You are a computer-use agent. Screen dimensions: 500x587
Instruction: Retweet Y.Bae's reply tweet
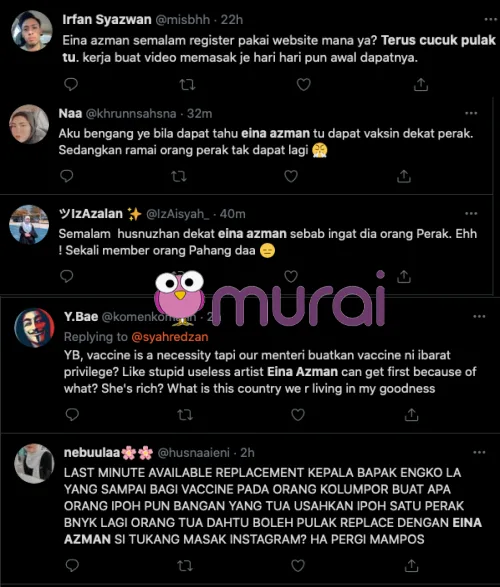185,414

...

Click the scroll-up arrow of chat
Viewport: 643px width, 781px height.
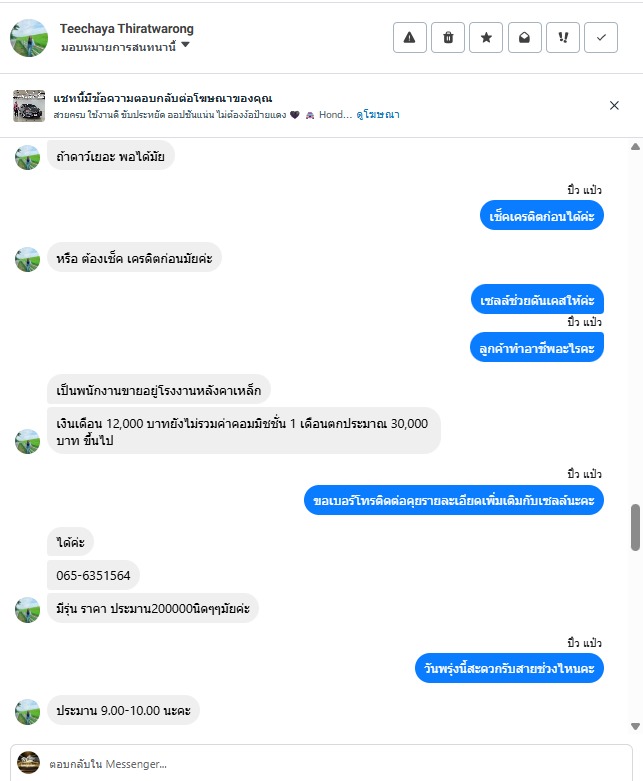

_Directions_: Can you put the lines beginning at the one containing "Click the scroll-up arrow of chat" and running through the one containing "Viewport: 643px width, 781px height.", both included, into a Markdown table with columns headed Row and Text, leaving out any blank lines?

_Task response_:
| Row | Text |
|---|---|
| 1 | Click the scroll-up arrow of chat |
| 2 | Viewport: 643px width, 781px height. |